I have rummaged through octaves
And skin hues and hair bushels of all sorts
Searching for my profoundly dead ancestors
In women with Emmett’s sunset eyes
And men with Maya’s sandstone-like stature
Not quite unintentionally, barely efficaciously.
Then there was you.

I liked the way your wrists bled of tragedy
And our bodies’ scars wore the same timeline –
The sounds they made when mated as soil and seed,
Singing in like and ecstasy.
His-tory became our story,
Equality enjoined our platforms of persecution,
Preaching on justices that were as real as freedom,
Malcolm, Huey, Sandra, Tamir, Trayvon all wailing
To the verses of our Love-making.
Harping tunes that our hips swayed to,
Taking us left and right and then down 6-ft below.
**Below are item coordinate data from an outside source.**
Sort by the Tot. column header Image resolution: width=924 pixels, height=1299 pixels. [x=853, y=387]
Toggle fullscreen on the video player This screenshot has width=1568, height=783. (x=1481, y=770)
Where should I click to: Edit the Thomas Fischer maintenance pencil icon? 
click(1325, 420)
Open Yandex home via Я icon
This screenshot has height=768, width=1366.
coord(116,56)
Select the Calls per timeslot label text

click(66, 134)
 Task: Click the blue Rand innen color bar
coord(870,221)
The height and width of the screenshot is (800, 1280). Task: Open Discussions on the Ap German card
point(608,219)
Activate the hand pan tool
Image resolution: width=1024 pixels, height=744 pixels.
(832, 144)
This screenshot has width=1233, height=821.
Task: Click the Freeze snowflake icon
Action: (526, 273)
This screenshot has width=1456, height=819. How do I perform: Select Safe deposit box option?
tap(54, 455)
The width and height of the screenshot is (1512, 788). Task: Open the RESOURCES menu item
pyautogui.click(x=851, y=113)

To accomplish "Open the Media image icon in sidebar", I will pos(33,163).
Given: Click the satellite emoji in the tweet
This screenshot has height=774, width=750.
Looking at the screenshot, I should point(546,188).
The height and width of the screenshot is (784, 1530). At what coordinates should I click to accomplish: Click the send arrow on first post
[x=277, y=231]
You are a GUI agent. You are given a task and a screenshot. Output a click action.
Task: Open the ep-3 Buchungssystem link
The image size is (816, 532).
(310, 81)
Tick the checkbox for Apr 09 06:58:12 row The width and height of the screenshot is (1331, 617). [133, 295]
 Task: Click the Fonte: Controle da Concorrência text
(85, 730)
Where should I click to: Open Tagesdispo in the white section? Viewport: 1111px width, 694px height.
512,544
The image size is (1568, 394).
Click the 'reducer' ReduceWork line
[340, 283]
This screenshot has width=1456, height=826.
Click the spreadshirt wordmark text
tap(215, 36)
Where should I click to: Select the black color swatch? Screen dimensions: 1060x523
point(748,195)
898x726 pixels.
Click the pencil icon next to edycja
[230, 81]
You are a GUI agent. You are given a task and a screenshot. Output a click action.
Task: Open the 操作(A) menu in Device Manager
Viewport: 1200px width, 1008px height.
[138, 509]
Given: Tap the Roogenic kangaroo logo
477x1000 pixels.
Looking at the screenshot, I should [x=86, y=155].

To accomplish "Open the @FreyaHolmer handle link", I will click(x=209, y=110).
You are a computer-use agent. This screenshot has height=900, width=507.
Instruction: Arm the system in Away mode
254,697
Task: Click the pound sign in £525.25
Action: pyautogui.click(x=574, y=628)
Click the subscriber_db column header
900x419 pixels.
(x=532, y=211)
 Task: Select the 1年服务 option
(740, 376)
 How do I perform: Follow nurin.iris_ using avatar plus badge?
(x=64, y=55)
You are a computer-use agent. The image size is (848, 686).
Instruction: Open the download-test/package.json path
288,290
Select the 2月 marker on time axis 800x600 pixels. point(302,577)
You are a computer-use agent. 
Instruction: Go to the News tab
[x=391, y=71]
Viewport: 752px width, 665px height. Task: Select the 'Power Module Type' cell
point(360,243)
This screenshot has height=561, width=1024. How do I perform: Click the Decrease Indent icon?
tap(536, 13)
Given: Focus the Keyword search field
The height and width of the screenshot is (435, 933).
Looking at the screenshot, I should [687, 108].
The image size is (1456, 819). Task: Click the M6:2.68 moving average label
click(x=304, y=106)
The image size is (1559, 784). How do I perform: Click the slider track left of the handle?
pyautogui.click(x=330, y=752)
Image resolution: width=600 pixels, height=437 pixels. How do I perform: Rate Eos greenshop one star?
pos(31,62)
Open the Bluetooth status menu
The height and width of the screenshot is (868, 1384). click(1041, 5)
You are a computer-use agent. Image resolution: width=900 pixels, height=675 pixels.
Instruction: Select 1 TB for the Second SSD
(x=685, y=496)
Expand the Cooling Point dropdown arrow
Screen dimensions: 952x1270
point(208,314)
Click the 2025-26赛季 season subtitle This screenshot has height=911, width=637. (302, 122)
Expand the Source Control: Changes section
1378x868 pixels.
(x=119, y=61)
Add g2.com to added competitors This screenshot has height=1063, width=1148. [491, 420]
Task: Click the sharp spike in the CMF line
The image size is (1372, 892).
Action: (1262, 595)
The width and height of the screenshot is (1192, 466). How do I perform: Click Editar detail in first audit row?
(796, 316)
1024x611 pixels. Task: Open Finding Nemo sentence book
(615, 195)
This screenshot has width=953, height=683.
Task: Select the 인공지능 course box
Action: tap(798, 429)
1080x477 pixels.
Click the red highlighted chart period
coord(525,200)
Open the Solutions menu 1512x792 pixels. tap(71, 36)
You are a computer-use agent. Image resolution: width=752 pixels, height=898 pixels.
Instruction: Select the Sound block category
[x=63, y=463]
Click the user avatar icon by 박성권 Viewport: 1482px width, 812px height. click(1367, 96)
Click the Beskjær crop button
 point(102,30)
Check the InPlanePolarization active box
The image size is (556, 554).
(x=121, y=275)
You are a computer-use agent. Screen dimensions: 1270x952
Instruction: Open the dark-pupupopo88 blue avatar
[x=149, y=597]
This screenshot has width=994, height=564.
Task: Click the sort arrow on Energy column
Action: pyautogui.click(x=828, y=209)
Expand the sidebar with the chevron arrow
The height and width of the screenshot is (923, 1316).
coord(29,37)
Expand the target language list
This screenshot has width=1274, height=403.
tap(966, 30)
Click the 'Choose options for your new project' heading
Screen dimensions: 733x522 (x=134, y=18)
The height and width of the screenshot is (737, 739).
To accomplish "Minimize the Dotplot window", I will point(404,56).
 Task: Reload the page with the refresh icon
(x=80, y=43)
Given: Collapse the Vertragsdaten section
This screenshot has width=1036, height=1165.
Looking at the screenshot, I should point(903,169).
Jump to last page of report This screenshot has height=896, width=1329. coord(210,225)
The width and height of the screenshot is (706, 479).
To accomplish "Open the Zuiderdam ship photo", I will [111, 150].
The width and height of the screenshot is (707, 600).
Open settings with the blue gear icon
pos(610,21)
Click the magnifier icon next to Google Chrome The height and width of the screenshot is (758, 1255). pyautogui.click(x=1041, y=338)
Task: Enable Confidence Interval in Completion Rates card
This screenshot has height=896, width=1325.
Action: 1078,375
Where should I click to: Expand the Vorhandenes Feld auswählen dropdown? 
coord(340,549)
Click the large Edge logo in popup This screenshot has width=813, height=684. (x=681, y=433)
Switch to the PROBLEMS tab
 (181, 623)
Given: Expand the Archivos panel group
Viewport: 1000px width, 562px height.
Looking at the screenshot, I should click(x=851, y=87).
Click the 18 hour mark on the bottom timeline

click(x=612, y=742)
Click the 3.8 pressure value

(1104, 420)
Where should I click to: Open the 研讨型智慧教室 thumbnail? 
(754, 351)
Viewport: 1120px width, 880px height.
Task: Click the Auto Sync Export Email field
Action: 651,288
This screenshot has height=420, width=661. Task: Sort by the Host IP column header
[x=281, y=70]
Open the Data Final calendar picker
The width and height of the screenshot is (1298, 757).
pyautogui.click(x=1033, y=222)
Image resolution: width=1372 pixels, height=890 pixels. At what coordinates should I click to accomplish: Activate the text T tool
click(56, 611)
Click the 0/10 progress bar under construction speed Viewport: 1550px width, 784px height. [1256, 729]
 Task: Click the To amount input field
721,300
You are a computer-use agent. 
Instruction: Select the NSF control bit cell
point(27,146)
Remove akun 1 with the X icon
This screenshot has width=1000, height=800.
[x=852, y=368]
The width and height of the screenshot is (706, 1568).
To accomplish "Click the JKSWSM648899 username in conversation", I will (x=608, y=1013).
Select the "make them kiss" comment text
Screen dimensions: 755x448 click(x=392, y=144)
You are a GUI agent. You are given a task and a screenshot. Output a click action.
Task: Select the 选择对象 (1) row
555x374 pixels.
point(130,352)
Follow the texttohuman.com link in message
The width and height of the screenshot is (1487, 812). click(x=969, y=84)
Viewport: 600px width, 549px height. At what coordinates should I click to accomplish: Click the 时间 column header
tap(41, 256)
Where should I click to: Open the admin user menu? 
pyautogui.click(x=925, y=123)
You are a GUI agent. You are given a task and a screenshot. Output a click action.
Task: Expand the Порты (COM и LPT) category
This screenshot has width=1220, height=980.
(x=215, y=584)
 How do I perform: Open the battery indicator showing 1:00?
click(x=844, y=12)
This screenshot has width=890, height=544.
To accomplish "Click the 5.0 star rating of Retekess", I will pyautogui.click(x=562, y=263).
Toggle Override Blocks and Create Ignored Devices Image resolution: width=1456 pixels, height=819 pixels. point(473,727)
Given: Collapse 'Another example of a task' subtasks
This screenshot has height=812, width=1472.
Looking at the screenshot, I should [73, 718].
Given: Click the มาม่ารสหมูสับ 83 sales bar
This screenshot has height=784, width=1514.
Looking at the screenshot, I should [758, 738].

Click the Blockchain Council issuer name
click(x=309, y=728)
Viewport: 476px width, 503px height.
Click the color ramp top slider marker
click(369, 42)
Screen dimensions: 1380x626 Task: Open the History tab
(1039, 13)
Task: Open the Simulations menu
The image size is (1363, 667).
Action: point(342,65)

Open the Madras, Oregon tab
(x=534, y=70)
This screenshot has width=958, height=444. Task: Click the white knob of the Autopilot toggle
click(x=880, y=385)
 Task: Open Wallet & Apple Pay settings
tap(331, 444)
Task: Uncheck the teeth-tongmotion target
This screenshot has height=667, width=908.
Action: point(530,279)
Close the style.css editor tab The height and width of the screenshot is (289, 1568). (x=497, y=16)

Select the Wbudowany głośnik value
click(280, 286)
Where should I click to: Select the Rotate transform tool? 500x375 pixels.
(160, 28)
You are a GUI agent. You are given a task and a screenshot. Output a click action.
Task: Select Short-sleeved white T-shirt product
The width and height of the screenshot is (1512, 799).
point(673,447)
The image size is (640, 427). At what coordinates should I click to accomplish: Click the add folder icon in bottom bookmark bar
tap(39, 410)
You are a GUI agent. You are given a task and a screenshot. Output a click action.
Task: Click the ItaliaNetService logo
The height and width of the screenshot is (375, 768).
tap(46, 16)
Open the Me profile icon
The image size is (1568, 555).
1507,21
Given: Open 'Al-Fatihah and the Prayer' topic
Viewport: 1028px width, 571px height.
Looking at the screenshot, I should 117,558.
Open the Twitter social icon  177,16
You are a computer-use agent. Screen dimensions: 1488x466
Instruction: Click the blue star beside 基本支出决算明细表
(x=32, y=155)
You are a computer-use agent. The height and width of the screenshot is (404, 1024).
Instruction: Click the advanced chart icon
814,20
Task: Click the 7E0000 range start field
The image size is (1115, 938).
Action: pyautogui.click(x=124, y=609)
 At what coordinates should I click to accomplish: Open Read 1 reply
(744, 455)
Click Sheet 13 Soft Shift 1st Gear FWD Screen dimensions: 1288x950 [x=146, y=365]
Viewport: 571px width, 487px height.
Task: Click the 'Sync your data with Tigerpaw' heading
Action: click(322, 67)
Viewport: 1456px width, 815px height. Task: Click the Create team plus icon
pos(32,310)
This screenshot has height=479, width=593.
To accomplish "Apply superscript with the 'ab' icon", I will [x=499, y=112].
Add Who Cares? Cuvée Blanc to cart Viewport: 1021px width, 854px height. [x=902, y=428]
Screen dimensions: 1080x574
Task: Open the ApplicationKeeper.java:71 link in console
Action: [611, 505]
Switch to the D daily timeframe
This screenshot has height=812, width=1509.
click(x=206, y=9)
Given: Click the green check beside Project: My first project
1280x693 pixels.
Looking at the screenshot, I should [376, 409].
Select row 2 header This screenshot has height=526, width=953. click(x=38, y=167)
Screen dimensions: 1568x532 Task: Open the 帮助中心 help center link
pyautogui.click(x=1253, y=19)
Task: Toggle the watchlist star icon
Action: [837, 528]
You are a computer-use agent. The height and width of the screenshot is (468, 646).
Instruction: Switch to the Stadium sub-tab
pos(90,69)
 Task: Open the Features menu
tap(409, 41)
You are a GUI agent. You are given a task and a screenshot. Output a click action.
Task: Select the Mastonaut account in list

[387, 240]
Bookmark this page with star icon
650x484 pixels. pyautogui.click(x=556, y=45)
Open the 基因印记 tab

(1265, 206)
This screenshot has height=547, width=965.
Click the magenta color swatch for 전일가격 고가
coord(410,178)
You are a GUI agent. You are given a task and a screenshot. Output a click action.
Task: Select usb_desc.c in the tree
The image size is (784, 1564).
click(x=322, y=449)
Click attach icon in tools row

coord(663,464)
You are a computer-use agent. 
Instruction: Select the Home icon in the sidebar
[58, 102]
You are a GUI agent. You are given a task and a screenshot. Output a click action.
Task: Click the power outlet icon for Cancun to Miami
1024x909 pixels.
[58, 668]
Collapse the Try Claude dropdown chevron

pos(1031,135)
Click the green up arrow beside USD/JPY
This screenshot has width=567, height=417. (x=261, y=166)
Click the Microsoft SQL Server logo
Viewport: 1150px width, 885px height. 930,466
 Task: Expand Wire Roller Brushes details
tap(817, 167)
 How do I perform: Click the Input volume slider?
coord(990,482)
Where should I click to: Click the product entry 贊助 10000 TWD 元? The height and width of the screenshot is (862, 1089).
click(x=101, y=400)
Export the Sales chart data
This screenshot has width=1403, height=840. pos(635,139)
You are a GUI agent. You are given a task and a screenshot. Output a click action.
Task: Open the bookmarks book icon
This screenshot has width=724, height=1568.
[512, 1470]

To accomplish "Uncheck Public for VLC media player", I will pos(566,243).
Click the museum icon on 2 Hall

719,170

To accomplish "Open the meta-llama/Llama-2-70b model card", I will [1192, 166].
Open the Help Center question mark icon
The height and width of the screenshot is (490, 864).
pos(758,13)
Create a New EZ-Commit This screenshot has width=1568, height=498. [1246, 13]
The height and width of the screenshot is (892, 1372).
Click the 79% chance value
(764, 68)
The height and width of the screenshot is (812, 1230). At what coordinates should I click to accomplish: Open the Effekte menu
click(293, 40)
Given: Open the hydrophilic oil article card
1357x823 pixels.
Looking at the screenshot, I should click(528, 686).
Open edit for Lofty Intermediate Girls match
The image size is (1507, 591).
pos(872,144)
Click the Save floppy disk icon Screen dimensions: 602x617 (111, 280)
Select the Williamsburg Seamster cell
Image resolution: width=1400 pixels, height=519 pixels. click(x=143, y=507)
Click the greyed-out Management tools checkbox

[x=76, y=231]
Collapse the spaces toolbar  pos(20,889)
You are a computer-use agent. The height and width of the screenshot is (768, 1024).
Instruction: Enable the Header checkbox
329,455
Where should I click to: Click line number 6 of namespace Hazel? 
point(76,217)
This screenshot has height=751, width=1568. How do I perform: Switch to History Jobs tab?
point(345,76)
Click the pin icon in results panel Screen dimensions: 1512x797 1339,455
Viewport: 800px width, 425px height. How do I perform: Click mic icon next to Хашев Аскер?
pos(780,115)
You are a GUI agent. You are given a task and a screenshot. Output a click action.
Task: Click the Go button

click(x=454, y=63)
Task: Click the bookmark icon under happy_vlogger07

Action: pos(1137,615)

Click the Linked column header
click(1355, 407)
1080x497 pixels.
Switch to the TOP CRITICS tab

To the arms of mama and papa and Uncle Ben,
Whistling “Grab you a pardner an’ promenade around”
Our hearts prostrating in submission,
Crying “..Hah-a Rosey, pin my true-love by my side..”
Married at last –
Breathless from the crimes committed through
And throughout our outlawed Love.

Knowing it ain’t the Stars that’d kept us together,
But the Biscuits n Chitlins n Grits
That did ’em magic things.
Yes’m always tol’ me that the way to keep a man
Was to feed him right.
So to preserve this raw infatuation,
You and I sprung from soul-food.
Realizing that Love ain’t Love when pioneered too far from home.